▶ **Task objective**: Only lines with the word "gata" are wanted; copy each of them from the listing below.
+ + +
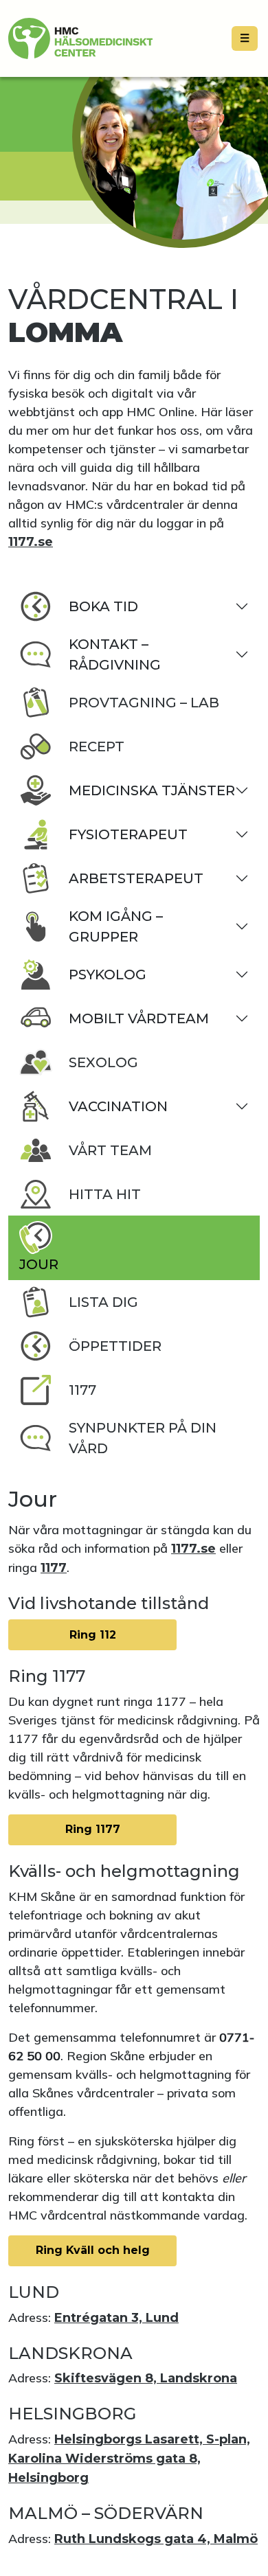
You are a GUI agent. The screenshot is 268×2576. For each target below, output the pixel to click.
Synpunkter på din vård (142, 1438)
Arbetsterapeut (136, 878)
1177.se (30, 541)
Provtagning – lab (144, 702)
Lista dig (103, 1302)
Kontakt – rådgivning (115, 654)
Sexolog (103, 1062)
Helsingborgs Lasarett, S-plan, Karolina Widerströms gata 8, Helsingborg (129, 2458)
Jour (38, 1264)
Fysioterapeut (128, 834)
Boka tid (103, 606)
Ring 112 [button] (92, 1634)
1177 (82, 1390)
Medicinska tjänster (152, 790)
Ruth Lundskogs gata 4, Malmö (156, 2538)
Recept (96, 746)
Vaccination (118, 1106)
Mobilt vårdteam (139, 1018)
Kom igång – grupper (116, 926)
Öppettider (115, 1346)
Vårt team (110, 1150)
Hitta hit (105, 1194)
+ + +
▶ **Response**:
Helsingborgs Lasarett, S-plan, Karolina Widerströms gata 8, Helsingborg (129, 2458)
Ruth Lundskogs gata 4, Malmö (156, 2538)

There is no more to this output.